__Short task__: Could you print each of the records below word for word, with nothing added, dropped, or changed?

--- START Data rows ---

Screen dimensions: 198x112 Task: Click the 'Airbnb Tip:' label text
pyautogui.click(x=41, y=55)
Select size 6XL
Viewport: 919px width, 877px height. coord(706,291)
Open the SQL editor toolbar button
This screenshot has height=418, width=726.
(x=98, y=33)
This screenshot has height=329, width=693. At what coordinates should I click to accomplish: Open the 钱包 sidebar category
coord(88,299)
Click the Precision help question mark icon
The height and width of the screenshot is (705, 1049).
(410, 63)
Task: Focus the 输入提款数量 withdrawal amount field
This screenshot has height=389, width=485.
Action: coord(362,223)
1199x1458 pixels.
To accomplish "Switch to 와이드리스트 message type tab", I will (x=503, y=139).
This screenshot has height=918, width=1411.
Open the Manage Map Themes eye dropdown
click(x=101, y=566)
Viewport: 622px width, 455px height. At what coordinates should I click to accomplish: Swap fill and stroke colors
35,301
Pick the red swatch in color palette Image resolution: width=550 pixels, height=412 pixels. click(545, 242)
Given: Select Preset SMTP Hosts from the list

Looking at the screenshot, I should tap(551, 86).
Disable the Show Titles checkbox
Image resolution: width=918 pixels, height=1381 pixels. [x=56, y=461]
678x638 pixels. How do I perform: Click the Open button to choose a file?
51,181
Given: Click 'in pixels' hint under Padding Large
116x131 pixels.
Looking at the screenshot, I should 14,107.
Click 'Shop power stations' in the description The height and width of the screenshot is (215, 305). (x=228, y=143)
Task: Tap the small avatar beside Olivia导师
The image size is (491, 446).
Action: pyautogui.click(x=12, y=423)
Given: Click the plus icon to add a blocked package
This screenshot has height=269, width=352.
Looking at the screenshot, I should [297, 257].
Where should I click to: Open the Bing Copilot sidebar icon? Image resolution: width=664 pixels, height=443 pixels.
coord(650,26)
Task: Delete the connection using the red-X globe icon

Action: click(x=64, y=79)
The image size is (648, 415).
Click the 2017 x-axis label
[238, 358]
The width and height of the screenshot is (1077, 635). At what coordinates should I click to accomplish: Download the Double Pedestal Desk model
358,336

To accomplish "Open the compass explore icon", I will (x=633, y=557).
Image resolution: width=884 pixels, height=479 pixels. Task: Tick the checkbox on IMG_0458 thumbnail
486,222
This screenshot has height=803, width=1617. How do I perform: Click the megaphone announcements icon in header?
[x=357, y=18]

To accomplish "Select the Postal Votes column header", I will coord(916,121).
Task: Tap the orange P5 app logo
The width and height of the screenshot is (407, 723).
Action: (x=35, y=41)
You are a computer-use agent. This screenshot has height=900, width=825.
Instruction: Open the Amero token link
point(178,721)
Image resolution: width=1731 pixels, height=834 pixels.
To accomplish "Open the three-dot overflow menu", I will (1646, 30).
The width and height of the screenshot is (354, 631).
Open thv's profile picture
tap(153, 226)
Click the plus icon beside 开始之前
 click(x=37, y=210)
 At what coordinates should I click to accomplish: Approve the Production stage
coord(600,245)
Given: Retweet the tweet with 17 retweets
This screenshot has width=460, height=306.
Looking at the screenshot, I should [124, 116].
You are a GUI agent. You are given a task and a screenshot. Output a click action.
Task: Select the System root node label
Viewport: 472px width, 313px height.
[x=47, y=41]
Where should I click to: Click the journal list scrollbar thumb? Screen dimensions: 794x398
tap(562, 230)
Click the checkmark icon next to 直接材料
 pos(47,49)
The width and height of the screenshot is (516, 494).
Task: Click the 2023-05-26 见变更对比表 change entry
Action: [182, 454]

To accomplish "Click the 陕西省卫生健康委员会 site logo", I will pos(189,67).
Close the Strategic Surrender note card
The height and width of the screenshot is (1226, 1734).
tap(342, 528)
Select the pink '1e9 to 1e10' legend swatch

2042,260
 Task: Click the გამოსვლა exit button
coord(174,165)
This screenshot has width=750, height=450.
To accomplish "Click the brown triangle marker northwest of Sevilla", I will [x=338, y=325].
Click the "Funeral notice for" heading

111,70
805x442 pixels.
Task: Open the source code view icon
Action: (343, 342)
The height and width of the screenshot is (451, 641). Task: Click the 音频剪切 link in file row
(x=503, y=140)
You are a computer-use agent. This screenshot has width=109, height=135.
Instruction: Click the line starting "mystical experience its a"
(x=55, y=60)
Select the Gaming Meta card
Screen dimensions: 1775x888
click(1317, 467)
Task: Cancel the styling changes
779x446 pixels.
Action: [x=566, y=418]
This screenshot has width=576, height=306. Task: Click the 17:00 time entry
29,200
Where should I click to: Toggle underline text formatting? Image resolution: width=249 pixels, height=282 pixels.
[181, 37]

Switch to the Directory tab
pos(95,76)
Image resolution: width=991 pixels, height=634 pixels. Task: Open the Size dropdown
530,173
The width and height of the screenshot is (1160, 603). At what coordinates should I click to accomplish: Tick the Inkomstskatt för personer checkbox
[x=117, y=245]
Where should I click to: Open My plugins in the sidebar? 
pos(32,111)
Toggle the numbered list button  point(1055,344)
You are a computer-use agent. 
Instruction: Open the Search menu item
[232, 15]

--- END Data rows ---

__Answer to the exercise__:
Screen dimensions: 198x112 Task: Click the 'Airbnb Tip:' label text
pyautogui.click(x=41, y=55)
Select size 6XL
Viewport: 919px width, 877px height. coord(706,291)
Open the SQL editor toolbar button
This screenshot has height=418, width=726.
(x=98, y=33)
This screenshot has height=329, width=693. At what coordinates should I click to accomplish: Open the 钱包 sidebar category
coord(88,299)
Click the Precision help question mark icon
The height and width of the screenshot is (705, 1049).
(410, 63)
Task: Focus the 输入提款数量 withdrawal amount field
This screenshot has height=389, width=485.
Action: coord(362,223)
1199x1458 pixels.
To accomplish "Switch to 와이드리스트 message type tab", I will (x=503, y=139).
This screenshot has height=918, width=1411.
Open the Manage Map Themes eye dropdown
click(x=101, y=566)
Viewport: 622px width, 455px height. At what coordinates should I click to accomplish: Swap fill and stroke colors
35,301
Pick the red swatch in color palette Image resolution: width=550 pixels, height=412 pixels. click(545, 242)
Given: Select Preset SMTP Hosts from the list

Looking at the screenshot, I should tap(551, 86).
Disable the Show Titles checkbox
Image resolution: width=918 pixels, height=1381 pixels. [x=56, y=461]
678x638 pixels. How do I perform: Click the Open button to choose a file?
51,181
Given: Click 'in pixels' hint under Padding Large
116x131 pixels.
Looking at the screenshot, I should 14,107.
Click 'Shop power stations' in the description The height and width of the screenshot is (215, 305). (x=228, y=143)
Task: Tap the small avatar beside Olivia导师
The image size is (491, 446).
Action: pyautogui.click(x=12, y=423)
Given: Click the plus icon to add a blocked package
This screenshot has height=269, width=352.
Looking at the screenshot, I should [297, 257].
Where should I click to: Open the Bing Copilot sidebar icon? Image resolution: width=664 pixels, height=443 pixels.
coord(650,26)
Task: Delete the connection using the red-X globe icon

Action: click(x=64, y=79)
The image size is (648, 415).
Click the 2017 x-axis label
[238, 358]
The width and height of the screenshot is (1077, 635). At what coordinates should I click to accomplish: Download the Double Pedestal Desk model
358,336

To accomplish "Open the compass explore icon", I will (x=633, y=557).
Image resolution: width=884 pixels, height=479 pixels. Task: Tick the checkbox on IMG_0458 thumbnail
486,222
This screenshot has height=803, width=1617. How do I perform: Click the megaphone announcements icon in header?
[x=357, y=18]

To accomplish "Select the Postal Votes column header", I will coord(916,121).
Task: Tap the orange P5 app logo
The width and height of the screenshot is (407, 723).
Action: (x=35, y=41)
You are a computer-use agent. This screenshot has height=900, width=825.
Instruction: Open the Amero token link
point(178,721)
Image resolution: width=1731 pixels, height=834 pixels.
To accomplish "Open the three-dot overflow menu", I will (1646, 30).
The width and height of the screenshot is (354, 631).
Open thv's profile picture
tap(153, 226)
Click the plus icon beside 开始之前
 click(x=37, y=210)
 At what coordinates should I click to accomplish: Approve the Production stage
coord(600,245)
Given: Retweet the tweet with 17 retweets
This screenshot has width=460, height=306.
Looking at the screenshot, I should [124, 116].
You are a GUI agent. You are given a task and a screenshot. Output a click action.
Task: Select the System root node label
Viewport: 472px width, 313px height.
[x=47, y=41]
Where should I click to: Click the journal list scrollbar thumb? Screen dimensions: 794x398
tap(562, 230)
Click the checkmark icon next to 直接材料
 pos(47,49)
The width and height of the screenshot is (516, 494).
Task: Click the 2023-05-26 见变更对比表 change entry
Action: [182, 454]

To accomplish "Click the 陕西省卫生健康委员会 site logo", I will pos(189,67).
Close the Strategic Surrender note card
The height and width of the screenshot is (1226, 1734).
tap(342, 528)
Select the pink '1e9 to 1e10' legend swatch

2042,260
 Task: Click the გამოსვლა exit button
coord(174,165)
This screenshot has width=750, height=450.
To accomplish "Click the brown triangle marker northwest of Sevilla", I will [x=338, y=325].
Click the "Funeral notice for" heading

111,70
805x442 pixels.
Task: Open the source code view icon
Action: (343, 342)
The height and width of the screenshot is (451, 641). Task: Click the 音频剪切 link in file row
(x=503, y=140)
You are a computer-use agent. This screenshot has width=109, height=135.
Instruction: Click the line starting "mystical experience its a"
(x=55, y=60)
Select the Gaming Meta card
Screen dimensions: 1775x888
click(1317, 467)
Task: Cancel the styling changes
779x446 pixels.
Action: [x=566, y=418]
This screenshot has width=576, height=306. Task: Click the 17:00 time entry
29,200
Where should I click to: Toggle underline text formatting? Image resolution: width=249 pixels, height=282 pixels.
[181, 37]

Switch to the Directory tab
pos(95,76)
Image resolution: width=991 pixels, height=634 pixels. Task: Open the Size dropdown
530,173
The width and height of the screenshot is (1160, 603). At what coordinates should I click to accomplish: Tick the Inkomstskatt för personer checkbox
[x=117, y=245]
Where should I click to: Open My plugins in the sidebar? 
pos(32,111)
Toggle the numbered list button  point(1055,344)
You are a computer-use agent. 
Instruction: Open the Search menu item
[232, 15]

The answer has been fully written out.